1.Robertsons Hill . Potential for earth sheltered (Hobbit?) houses built into the bank.

2.Belmont Road (south end) unused land behind the prominent turret house as I call it. Space for one house behind the existing stone wall.

3. Old London Road towards Ore (back gardens of houses in Ashburnham Road): there are numerous roads in Hastings where their long back gardens reach down to another road so making access good. Similar at south end of Filsham Road plus adjoining church.

  1. Rear of shops on Old London Road (Ore approaches), former allotment plots for soldiers returning from WW1 but now unused and totally overgrown. Has road access. Now in the draft Local Plan.
  2. Corner of Church Road and Cherry Tree Close, St.Leonards. A small left over plot but suitable for one house. Could be earth sheltered to retain green value.
  3. Churchwood Drive (between Tesco and SLM): a wide and long open grassed verge area. Hard to see quite what this contributes to a very green wooded area.
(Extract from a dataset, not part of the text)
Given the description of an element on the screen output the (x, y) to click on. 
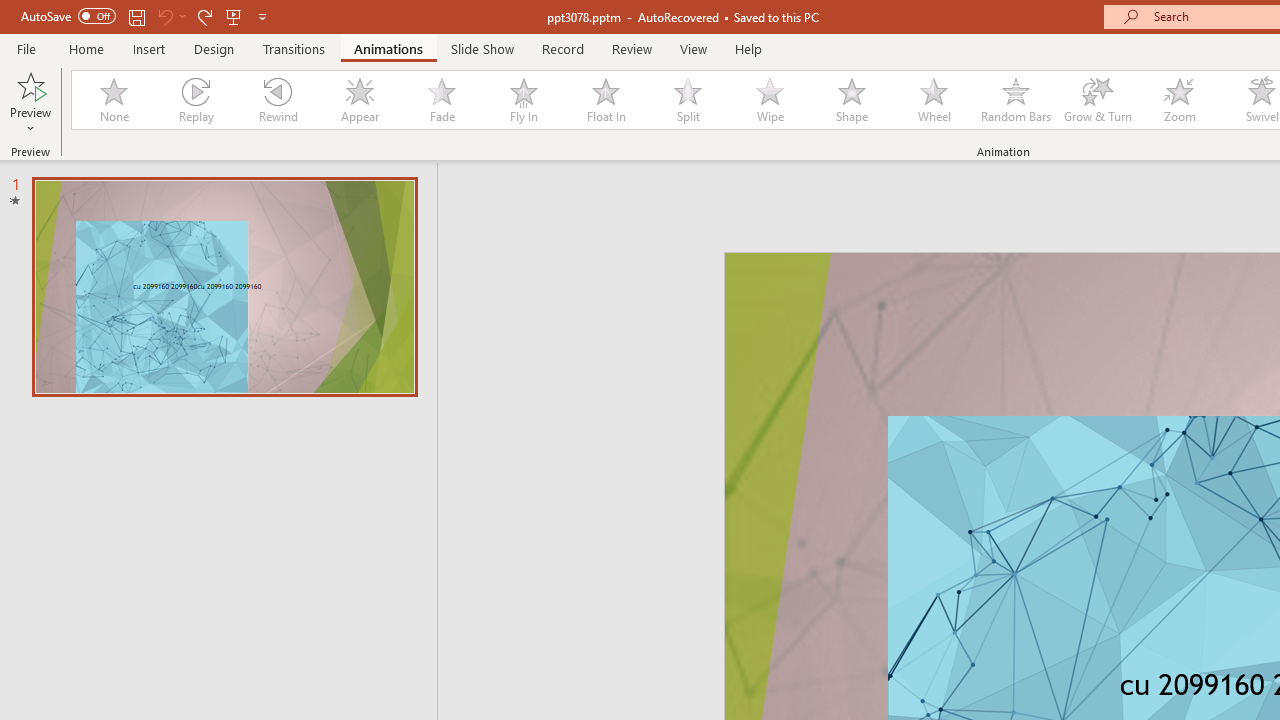
Shape (852, 100)
Replay (195, 100)
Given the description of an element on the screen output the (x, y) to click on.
7. Land/highway verge adjacent Plastica Pools works off Queensway A2692. This is ESCC highways land but represents a huge opportunity especially perhaps for it’s good road connections, proximity to potential work opportunities and great views! It is large enough to accommodate a large block of flats and raises the issue of just how inefficiently industrial/employment sites have been used in the past.

Opposite the above is a lightly wooded overgrown site which is allocated as part of the adjoining playing fields i.e not part of the pitches. A good tree survey and the use of screw piles means it could house 10-12 2 person prefabricated houses.
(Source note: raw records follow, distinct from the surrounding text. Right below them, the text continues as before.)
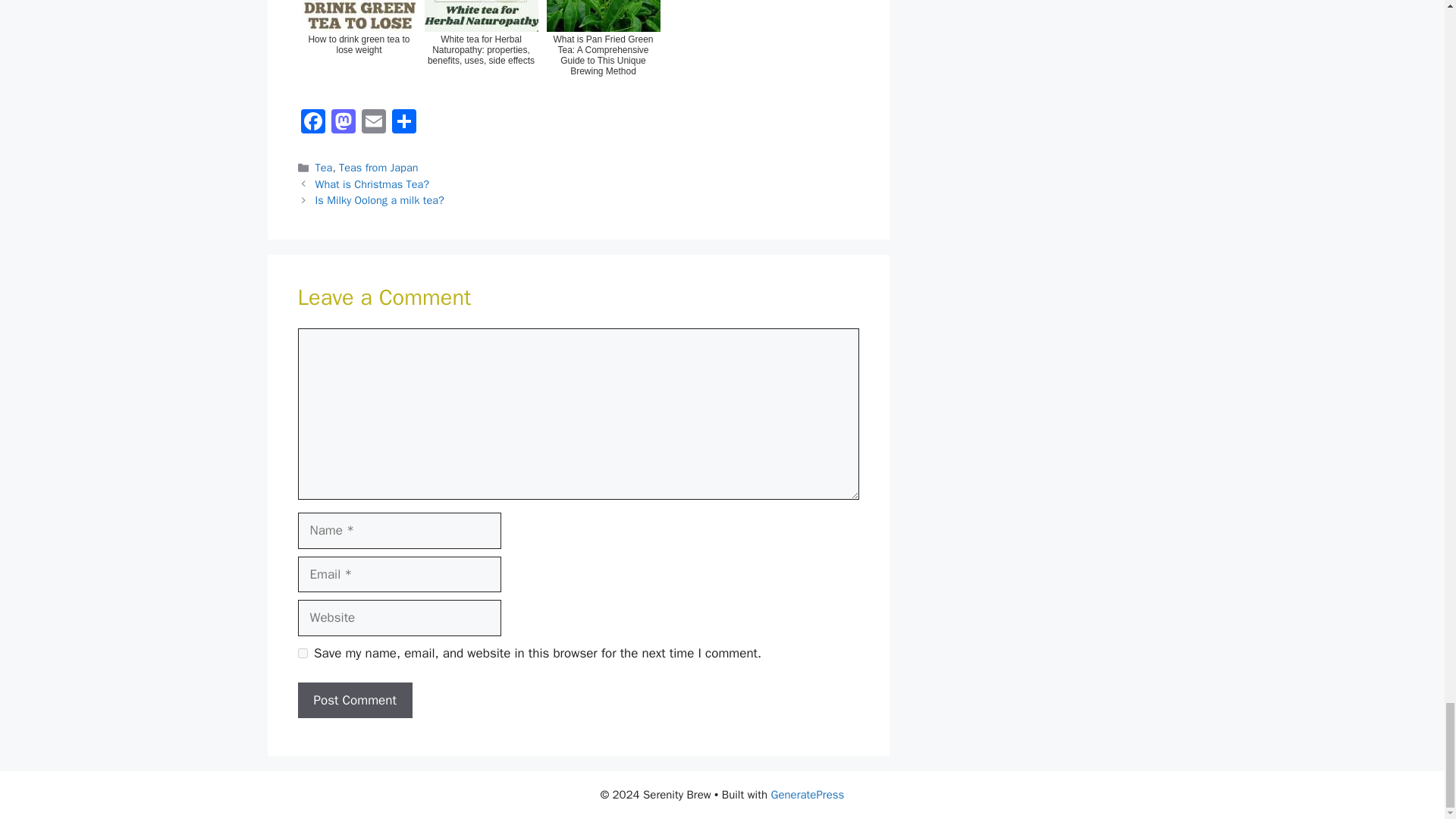
Email (373, 123)
Is Milky Oolong a milk tea? (379, 200)
How to drink green tea to lose weight (358, 46)
Post Comment (354, 700)
Facebook (312, 123)
Mastodon (342, 123)
Facebook (312, 123)
Tea (324, 167)
yes (302, 653)
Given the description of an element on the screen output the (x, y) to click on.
8. Clarence Road, Silverhill. An outline planning application was refused on this site which backs onto 1 Bohemia Road backing Clarence Road, and another outline application is in for one of the gardens further along also for 4 units but it has now been approved for development HBC. Great location backing Alexandra Park.

9. Bexhill Road adjacent rear of TKMaxx. A narrow wedge of land originally purchased by ESCC for a bus layby but never carried out. Could take 4 small houses or a flat development of perhaps 6-8 units.

10. Land to rear of Woodland Vale Road (accessed via number 49 WVR). This is backland between WVR and London Road which has long gardens. Suitable for a sustainable housing cooperative of some sort who want some adjacent planting space.

11. Summerfields: behind and to one side of the sports/swimming centre there is a substantial green area with no trees which, while pleasant enough to walk across is not of great biodiversity value. A triangular housing block of perhaps 5 or 6 storeys (there is an existing 5/6 storey flat block nearby on Bohemia Road) could be accommodated here without affecting the wooded valley. It might be lifted off the ground with green space running under it. There is also further space adjacent which could take 2 or 3 further blocks. There is space at the front of the site adjacent to Bohemia Road for a half in the ground/half out which could take car parking with a green and solar panel roof over it.

12. Wellington Mews (service road backing shops on Queens Road): another backland site similar to Clarence Road. If this mews like street where is London these potential back plots would have been filled years ago. I am now working on a co-op housing development here.